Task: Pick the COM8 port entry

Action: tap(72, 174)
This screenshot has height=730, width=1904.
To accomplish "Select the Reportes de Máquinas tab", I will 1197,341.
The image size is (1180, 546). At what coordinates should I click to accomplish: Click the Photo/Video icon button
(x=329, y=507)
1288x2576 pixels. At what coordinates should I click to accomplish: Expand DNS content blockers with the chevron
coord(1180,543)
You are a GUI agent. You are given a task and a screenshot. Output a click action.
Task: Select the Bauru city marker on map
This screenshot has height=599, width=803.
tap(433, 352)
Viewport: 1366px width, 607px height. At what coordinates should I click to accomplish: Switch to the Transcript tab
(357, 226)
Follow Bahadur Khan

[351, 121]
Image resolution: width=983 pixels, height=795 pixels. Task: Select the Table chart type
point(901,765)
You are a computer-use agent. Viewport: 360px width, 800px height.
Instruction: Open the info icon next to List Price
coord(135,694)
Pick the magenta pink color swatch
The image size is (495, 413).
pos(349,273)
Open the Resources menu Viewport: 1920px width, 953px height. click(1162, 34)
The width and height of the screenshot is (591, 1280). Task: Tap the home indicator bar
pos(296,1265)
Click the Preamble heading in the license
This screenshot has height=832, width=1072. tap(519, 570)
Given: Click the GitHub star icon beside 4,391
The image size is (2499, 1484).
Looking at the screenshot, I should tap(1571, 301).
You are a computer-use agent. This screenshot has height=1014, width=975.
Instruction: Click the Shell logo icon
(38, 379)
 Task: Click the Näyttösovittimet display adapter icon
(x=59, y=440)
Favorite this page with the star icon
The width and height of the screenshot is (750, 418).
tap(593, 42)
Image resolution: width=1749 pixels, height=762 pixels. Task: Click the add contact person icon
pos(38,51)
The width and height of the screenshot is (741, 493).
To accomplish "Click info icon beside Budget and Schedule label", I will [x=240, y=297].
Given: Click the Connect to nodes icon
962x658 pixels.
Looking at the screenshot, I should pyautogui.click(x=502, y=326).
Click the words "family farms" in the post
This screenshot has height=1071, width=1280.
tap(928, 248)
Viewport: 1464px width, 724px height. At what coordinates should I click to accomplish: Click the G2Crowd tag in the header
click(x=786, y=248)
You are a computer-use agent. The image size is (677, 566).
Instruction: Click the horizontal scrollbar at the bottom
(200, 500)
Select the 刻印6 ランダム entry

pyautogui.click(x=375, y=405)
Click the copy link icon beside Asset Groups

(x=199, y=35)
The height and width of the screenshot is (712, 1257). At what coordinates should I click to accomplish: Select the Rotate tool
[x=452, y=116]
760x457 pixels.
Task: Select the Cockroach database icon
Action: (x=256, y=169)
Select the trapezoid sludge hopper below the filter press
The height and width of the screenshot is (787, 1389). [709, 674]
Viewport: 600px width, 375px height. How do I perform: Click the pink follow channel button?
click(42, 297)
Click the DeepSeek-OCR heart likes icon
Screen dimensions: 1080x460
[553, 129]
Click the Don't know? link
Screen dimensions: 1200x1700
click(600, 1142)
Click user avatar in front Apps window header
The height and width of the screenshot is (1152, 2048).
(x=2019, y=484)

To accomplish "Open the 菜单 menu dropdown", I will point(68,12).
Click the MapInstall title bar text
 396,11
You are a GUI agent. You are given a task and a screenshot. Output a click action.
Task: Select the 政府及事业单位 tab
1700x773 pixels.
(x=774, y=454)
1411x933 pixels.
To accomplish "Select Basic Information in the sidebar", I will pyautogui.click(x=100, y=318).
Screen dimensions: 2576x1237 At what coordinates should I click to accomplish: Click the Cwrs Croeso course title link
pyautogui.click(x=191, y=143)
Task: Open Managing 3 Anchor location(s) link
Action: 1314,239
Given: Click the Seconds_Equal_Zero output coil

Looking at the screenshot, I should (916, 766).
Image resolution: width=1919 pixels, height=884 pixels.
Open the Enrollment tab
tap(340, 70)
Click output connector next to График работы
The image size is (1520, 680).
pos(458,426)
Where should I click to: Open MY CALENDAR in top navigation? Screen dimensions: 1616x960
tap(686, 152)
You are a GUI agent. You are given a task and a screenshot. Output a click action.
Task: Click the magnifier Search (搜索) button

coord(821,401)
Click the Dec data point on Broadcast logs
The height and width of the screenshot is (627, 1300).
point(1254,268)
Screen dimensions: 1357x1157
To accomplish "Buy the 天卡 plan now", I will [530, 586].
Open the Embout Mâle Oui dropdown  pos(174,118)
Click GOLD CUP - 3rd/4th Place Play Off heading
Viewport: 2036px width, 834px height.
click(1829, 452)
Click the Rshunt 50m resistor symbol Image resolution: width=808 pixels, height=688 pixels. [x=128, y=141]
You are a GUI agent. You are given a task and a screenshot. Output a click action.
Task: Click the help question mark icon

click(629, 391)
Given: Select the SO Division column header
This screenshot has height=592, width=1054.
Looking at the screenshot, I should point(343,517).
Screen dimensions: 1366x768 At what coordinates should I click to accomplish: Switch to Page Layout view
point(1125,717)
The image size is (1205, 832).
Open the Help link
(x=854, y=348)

┄┄┄┄┄┄

Please write out every line of the data exactly.

- _EXPECTED ANSWER_:
Task: Pick the COM8 port entry

Action: tap(72, 174)
This screenshot has height=730, width=1904.
To accomplish "Select the Reportes de Máquinas tab", I will 1197,341.
The image size is (1180, 546). At what coordinates should I click to accomplish: Click the Photo/Video icon button
(x=329, y=507)
1288x2576 pixels. At what coordinates should I click to accomplish: Expand DNS content blockers with the chevron
coord(1180,543)
You are a GUI agent. You are given a task and a screenshot. Output a click action.
Task: Select the Bauru city marker on map
This screenshot has height=599, width=803.
tap(433, 352)
Viewport: 1366px width, 607px height. At what coordinates should I click to accomplish: Switch to the Transcript tab
(357, 226)
Follow Bahadur Khan

[351, 121]
Image resolution: width=983 pixels, height=795 pixels. Task: Select the Table chart type
point(901,765)
You are a computer-use agent. Viewport: 360px width, 800px height.
Instruction: Open the info icon next to List Price
coord(135,694)
Pick the magenta pink color swatch
The image size is (495, 413).
pos(349,273)
Open the Resources menu Viewport: 1920px width, 953px height. click(1162, 34)
The width and height of the screenshot is (591, 1280). Task: Tap the home indicator bar
pos(296,1265)
Click the Preamble heading in the license
This screenshot has height=832, width=1072. tap(519, 570)
Given: Click the GitHub star icon beside 4,391
The image size is (2499, 1484).
Looking at the screenshot, I should tap(1571, 301).
You are a computer-use agent. This screenshot has height=1014, width=975.
Instruction: Click the Shell logo icon
(38, 379)
 Task: Click the Näyttösovittimet display adapter icon
(x=59, y=440)
Favorite this page with the star icon
The width and height of the screenshot is (750, 418).
tap(593, 42)
Image resolution: width=1749 pixels, height=762 pixels. Task: Click the add contact person icon
pos(38,51)
The width and height of the screenshot is (741, 493).
To accomplish "Click info icon beside Budget and Schedule label", I will [x=240, y=297].
Given: Click the Connect to nodes icon
962x658 pixels.
Looking at the screenshot, I should pyautogui.click(x=502, y=326).
Click the words "family farms" in the post
This screenshot has height=1071, width=1280.
tap(928, 248)
Viewport: 1464px width, 724px height. At what coordinates should I click to accomplish: Click the G2Crowd tag in the header
click(x=786, y=248)
You are a computer-use agent. The image size is (677, 566).
Instruction: Click the horizontal scrollbar at the bottom
(200, 500)
Select the 刻印6 ランダム entry

pyautogui.click(x=375, y=405)
Click the copy link icon beside Asset Groups

(x=199, y=35)
The height and width of the screenshot is (712, 1257). At what coordinates should I click to accomplish: Select the Rotate tool
[x=452, y=116]
760x457 pixels.
Task: Select the Cockroach database icon
Action: (x=256, y=169)
Select the trapezoid sludge hopper below the filter press
The height and width of the screenshot is (787, 1389). [709, 674]
Viewport: 600px width, 375px height. How do I perform: Click the pink follow channel button?
click(42, 297)
Click the DeepSeek-OCR heart likes icon
Screen dimensions: 1080x460
[553, 129]
Click the Don't know? link
Screen dimensions: 1200x1700
click(600, 1142)
Click user avatar in front Apps window header
The height and width of the screenshot is (1152, 2048).
(x=2019, y=484)

To accomplish "Open the 菜单 menu dropdown", I will point(68,12).
Click the MapInstall title bar text
 396,11
You are a GUI agent. You are given a task and a screenshot. Output a click action.
Task: Select the 政府及事业单位 tab
1700x773 pixels.
(x=774, y=454)
1411x933 pixels.
To accomplish "Select Basic Information in the sidebar", I will pyautogui.click(x=100, y=318).
Screen dimensions: 2576x1237 At what coordinates should I click to accomplish: Click the Cwrs Croeso course title link
pyautogui.click(x=191, y=143)
Task: Open Managing 3 Anchor location(s) link
Action: 1314,239
Given: Click the Seconds_Equal_Zero output coil

Looking at the screenshot, I should (916, 766).
Image resolution: width=1919 pixels, height=884 pixels.
Open the Enrollment tab
tap(340, 70)
Click output connector next to График работы
The image size is (1520, 680).
pos(458,426)
Where should I click to: Open MY CALENDAR in top navigation? Screen dimensions: 1616x960
tap(686, 152)
You are a GUI agent. You are given a task and a screenshot. Output a click action.
Task: Click the magnifier Search (搜索) button

coord(821,401)
Click the Dec data point on Broadcast logs
The height and width of the screenshot is (627, 1300).
point(1254,268)
Screen dimensions: 1357x1157
To accomplish "Buy the 天卡 plan now", I will [530, 586].
Open the Embout Mâle Oui dropdown  pos(174,118)
Click GOLD CUP - 3rd/4th Place Play Off heading
Viewport: 2036px width, 834px height.
click(1829, 452)
Click the Rshunt 50m resistor symbol Image resolution: width=808 pixels, height=688 pixels. [x=128, y=141]
You are a GUI agent. You are given a task and a screenshot. Output a click action.
Task: Click the help question mark icon

click(629, 391)
Given: Select the SO Division column header
This screenshot has height=592, width=1054.
Looking at the screenshot, I should point(343,517).
Screen dimensions: 1366x768 At what coordinates should I click to accomplish: Switch to Page Layout view
point(1125,717)
The image size is (1205, 832).
Open the Help link
(x=854, y=348)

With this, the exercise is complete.